TOKYO (AP) – Japanese soccer player Kumi Yokoyama said she was transgender – a revelation praised in the US, where they play in the National Women’s Soccer League, but an identity that is not legally recognized in Japan.
The 27-year-old Washington Spirit striker said he was more comfortable with his own gender identity in the United States, where teammates and friends are more open to gender and sexual diversity.
“I’m coming out now,” said Yokoyama in a video talk on former teammate Yuki Nagasato’s YouTube channel. “I want to stop playing football in the future and live as a man.”
Yokoyama’s unveiling was praised by President Joe Biden.
“To Carl Nassib and Kumi Yokoyama – two celebrity, inspiring athletes who came out this week: I am so proud of your courage. Because of you, countless children around the world see themselves in a new light, “tweeted Biden. Nassib is the first active NFL player to come out gay.
Support and awareness of gender and sexual diversity has slowly grown in Japan, but LGBTQ people have no legal protection and are often discriminated against, resulting in many hiding their sexual identities. An equality law promoted by human rights groups was recently repealed due to opposition from the conservative ruling party.

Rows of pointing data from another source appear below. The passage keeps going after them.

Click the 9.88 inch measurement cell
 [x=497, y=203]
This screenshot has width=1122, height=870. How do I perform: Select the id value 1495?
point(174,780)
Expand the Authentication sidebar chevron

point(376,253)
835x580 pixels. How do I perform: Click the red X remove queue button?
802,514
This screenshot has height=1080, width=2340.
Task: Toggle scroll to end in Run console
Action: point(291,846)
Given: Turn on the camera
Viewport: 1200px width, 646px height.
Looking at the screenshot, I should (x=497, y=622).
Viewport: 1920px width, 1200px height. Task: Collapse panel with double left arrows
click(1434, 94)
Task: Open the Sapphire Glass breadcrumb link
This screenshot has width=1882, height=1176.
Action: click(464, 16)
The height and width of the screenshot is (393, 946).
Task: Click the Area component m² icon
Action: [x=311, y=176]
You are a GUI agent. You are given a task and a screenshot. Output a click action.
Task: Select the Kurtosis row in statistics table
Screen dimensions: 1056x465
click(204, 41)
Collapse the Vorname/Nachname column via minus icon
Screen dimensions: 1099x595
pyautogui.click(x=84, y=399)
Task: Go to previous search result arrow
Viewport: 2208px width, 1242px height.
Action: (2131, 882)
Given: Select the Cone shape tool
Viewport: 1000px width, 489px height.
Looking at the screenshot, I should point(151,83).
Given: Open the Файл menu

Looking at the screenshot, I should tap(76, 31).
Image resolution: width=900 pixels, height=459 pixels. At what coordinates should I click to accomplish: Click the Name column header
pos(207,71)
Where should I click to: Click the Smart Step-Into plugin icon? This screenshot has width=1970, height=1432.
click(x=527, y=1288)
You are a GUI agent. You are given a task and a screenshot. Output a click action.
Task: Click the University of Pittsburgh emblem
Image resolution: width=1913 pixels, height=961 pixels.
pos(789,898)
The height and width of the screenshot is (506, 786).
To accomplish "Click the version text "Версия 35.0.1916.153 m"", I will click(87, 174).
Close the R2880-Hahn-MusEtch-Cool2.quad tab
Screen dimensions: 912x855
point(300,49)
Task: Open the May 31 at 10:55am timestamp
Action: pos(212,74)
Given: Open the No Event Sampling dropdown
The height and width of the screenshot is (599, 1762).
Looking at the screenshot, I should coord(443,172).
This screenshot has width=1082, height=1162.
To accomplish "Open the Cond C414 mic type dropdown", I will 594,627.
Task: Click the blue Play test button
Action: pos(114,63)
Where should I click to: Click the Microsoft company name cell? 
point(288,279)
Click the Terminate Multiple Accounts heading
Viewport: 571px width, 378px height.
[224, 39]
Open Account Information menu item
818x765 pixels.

Transgender people in Japan must also have their reproductive organs removed in order for their gender to be recognized in official documents – a requirement that human rights and medical groups criticize as inhuman and unnecessary and say it should end.
Yokoyama said they weren’t excited about coming out, but that it was a decision she made while pondering the future and that it would be harder to live closed off. “I would not have got out in Japan,” they said.
They thanked their teammates, friends and girlfriend for their support and courage.
Yokoyama played for Japan at the 2019 Women’s World Cup in France and moved from Japanese club AC Nagano Parceiro to Washington Spirit.
Yokoyama said they were feeling strong pressure to adjust and remain closed in Japan, but hoped to live as a man and raise awareness of sexual minorities in Japan after retiring from professional football players.
“The word LGBTQ is becoming more familiar and seen (in the media) in Japan, but I think awareness won’t grow unless people like me come out and speak out,” Yokoyama said.